##### LISTED RECORDS #####
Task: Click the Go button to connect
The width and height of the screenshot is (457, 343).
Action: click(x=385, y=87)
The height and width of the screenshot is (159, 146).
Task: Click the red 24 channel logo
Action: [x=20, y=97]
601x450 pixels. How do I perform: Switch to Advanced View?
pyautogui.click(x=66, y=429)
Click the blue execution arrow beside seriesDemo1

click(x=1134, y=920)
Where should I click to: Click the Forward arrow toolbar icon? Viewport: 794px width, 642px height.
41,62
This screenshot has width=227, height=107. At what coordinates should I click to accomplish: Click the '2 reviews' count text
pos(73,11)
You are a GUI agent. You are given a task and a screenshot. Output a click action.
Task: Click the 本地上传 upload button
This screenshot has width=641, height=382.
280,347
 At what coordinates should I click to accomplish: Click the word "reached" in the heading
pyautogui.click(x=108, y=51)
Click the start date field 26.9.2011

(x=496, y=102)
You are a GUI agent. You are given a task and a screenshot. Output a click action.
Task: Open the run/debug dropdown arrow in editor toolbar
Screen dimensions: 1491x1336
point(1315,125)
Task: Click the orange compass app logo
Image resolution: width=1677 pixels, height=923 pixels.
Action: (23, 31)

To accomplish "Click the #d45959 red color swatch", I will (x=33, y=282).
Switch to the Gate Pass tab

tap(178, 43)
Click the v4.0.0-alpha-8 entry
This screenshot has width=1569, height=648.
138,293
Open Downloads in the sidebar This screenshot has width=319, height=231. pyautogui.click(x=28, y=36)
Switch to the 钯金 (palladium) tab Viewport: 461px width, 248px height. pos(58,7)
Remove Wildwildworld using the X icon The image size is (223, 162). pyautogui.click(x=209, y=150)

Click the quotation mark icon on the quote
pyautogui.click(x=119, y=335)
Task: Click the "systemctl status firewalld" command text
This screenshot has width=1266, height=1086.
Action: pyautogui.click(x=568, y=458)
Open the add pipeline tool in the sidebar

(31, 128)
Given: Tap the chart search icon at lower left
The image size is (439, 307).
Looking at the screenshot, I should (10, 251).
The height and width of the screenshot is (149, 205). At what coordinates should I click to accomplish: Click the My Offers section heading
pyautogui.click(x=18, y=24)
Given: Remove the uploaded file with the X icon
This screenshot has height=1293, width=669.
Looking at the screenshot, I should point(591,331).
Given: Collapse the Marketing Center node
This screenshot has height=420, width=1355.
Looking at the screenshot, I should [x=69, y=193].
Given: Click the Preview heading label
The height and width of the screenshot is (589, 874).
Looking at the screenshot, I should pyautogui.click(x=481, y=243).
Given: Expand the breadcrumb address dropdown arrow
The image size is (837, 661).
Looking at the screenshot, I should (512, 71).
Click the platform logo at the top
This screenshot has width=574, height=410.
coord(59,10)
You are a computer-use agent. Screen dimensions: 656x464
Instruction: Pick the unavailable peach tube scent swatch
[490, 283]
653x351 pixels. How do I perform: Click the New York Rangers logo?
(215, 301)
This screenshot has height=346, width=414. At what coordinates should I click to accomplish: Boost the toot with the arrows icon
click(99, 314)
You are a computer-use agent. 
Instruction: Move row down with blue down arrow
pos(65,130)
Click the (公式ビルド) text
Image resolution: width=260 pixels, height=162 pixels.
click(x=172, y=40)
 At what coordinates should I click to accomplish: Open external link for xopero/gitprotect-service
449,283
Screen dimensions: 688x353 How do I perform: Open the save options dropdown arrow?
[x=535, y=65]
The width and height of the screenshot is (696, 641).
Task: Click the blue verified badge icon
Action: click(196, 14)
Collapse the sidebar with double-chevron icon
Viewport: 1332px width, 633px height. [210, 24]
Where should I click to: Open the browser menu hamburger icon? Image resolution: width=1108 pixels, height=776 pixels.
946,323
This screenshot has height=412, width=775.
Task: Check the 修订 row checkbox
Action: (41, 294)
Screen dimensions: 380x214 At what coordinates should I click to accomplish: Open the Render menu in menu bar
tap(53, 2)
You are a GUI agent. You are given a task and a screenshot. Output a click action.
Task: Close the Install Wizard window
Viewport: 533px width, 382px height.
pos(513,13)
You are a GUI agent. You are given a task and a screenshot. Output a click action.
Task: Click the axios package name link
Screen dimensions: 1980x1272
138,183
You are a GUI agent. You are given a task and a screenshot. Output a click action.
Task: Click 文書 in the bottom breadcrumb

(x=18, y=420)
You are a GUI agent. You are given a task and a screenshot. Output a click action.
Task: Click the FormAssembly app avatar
#####
Please copy out the data again, from the line with "Where should I click to: Click" up to and including the line with "Looking at the screenshot, I should [x=69, y=193].", keeping every character unchanged.

(WORKED ANSWER)
Where should I click to: Click the Forward arrow toolbar icon? Viewport: 794px width, 642px height.
41,62
This screenshot has width=227, height=107. At what coordinates should I click to accomplish: Click the '2 reviews' count text
pos(73,11)
You are a GUI agent. You are given a task and a screenshot. Output a click action.
Task: Click the 本地上传 upload button
This screenshot has width=641, height=382.
280,347
 At what coordinates should I click to accomplish: Click the word "reached" in the heading
pyautogui.click(x=108, y=51)
Click the start date field 26.9.2011

(x=496, y=102)
You are a GUI agent. You are given a task and a screenshot. Output a click action.
Task: Open the run/debug dropdown arrow in editor toolbar
Screen dimensions: 1491x1336
point(1315,125)
Task: Click the orange compass app logo
Image resolution: width=1677 pixels, height=923 pixels.
Action: (23, 31)

To accomplish "Click the #d45959 red color swatch", I will (x=33, y=282).
Switch to the Gate Pass tab

tap(178, 43)
Click the v4.0.0-alpha-8 entry
This screenshot has width=1569, height=648.
138,293
Open Downloads in the sidebar This screenshot has width=319, height=231. pyautogui.click(x=28, y=36)
Switch to the 钯金 (palladium) tab Viewport: 461px width, 248px height. pos(58,7)
Remove Wildwildworld using the X icon The image size is (223, 162). pyautogui.click(x=209, y=150)

Click the quotation mark icon on the quote
pyautogui.click(x=119, y=335)
Task: Click the "systemctl status firewalld" command text
This screenshot has width=1266, height=1086.
Action: pyautogui.click(x=568, y=458)
Open the add pipeline tool in the sidebar

(31, 128)
Given: Tap the chart search icon at lower left
The image size is (439, 307).
Looking at the screenshot, I should (10, 251).
The height and width of the screenshot is (149, 205). At what coordinates should I click to accomplish: Click the My Offers section heading
pyautogui.click(x=18, y=24)
Given: Remove the uploaded file with the X icon
This screenshot has height=1293, width=669.
Looking at the screenshot, I should point(591,331).
Given: Collapse the Marketing Center node
This screenshot has height=420, width=1355.
Looking at the screenshot, I should [x=69, y=193].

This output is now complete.